A Lapland Giant, in a tale published by M. V. Palumbo,12 confides to a lady the
fact that in the midst of a sea of flame there is an island, in that island
there is a barrel, in that barrel there is a sheep, in the sheep there is a hen,
in the hen an egg, "and in that egg is my life." The hero obtained possession
of the egg, and threw it into the fire, and as it was consumed so was the
giant's life. His last words were, "What folly was mine to entrust the
secret of my life to a woman!"
Stories like this abound in Hungarian, Servian, German, Greek, Italian, and
Sicilian.13 In the Gaelic tale of the Sea Maiden, the great beast with three
heads which haunts the loch cannot be killed until an egg is broken, which is
in the mouth of a trout, which springs out of a crow, which flies out of a bird
living on an island in the middle of a loch.

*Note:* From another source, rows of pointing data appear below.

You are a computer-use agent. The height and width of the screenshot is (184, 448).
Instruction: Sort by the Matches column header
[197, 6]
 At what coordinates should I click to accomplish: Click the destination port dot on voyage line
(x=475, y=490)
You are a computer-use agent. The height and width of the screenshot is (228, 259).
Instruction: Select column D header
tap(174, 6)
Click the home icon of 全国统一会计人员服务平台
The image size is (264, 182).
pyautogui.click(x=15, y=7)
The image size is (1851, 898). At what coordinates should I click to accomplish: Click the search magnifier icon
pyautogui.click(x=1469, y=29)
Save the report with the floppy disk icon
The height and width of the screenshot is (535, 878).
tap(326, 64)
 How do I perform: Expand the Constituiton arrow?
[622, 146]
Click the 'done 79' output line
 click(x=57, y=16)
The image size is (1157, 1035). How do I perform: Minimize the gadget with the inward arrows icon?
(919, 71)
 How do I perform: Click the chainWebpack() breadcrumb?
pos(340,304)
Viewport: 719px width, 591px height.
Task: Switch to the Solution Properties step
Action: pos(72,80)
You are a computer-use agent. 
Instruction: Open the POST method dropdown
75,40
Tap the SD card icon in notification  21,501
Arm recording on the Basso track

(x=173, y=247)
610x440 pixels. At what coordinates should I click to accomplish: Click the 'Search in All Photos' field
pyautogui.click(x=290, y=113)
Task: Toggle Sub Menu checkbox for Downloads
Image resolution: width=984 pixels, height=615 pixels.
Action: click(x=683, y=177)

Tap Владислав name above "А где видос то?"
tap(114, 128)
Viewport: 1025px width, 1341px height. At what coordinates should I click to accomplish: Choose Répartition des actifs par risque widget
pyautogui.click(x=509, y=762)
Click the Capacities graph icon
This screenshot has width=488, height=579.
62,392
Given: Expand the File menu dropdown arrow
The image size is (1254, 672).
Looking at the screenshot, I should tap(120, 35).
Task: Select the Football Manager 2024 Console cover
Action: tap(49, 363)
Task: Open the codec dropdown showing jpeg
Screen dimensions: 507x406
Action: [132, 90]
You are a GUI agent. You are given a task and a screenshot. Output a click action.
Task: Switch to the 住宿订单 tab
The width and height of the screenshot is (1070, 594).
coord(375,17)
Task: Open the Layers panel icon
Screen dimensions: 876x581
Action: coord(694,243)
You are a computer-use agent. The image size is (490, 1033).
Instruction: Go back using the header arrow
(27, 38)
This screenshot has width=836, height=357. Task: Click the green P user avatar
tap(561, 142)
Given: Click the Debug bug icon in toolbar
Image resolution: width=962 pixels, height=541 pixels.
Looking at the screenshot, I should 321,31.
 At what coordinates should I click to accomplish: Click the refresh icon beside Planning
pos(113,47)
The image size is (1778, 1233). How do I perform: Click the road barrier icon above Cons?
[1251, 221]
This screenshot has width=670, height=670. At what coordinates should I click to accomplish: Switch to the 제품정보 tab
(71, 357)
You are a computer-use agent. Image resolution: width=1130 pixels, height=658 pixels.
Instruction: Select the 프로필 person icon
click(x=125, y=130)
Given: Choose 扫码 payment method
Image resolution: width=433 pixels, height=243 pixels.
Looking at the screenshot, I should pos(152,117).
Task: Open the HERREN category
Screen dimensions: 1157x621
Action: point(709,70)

But this is not the only tale of
the kind in Mr. Campbell's collection. In the very first, 'The Young King of
[p.182] Ensaidh Ruadh,' "the queen caught the egg,
and she crushed it between her two hands. The giant was coming in the lateness,
and when she crushed the egg, he fell down dead."14
In all these stories, and numberless others, the fundamental notion is the same—a person's life depends upon something external to his body. In the oldest
narratives, such as the Tale of the Two Brothers, or the Greek tale of Meleager,
the sufferer excites interest. In the more recent narratives the victim is
generally
the fiendish obstacle to the hero's happiness. And round the fundamental
notion others have accumulated. The object upon which the life depends is
concealed in a series of objects, one within the other. And the hero is assisted
in his search by various animals, to each of which he has rendered some service.
There is no trace in antiquity, as far as I am aware, of the latter feature of
these stories. But the Egyptian Tale of Setna contains the first specimen of the
complicated system of concealment. The object concealed is a magic book.
Neferkaptah in this tale fought with a serpent and killed it over and over
again, with as little success as Herakles in his first encounter with the heads
of the Hydra, but at last he cut it in two, and prevented the reunion of the
parts by putting sand between them. He then looked after the box, which was of
iron. He opened it and found a coffer of bronze. This contained a coffer of
sycamore wood, in which was a coffer of ebon and ivory. This contained a coffer
of silver, and in this a coffer of gold containing the magic book.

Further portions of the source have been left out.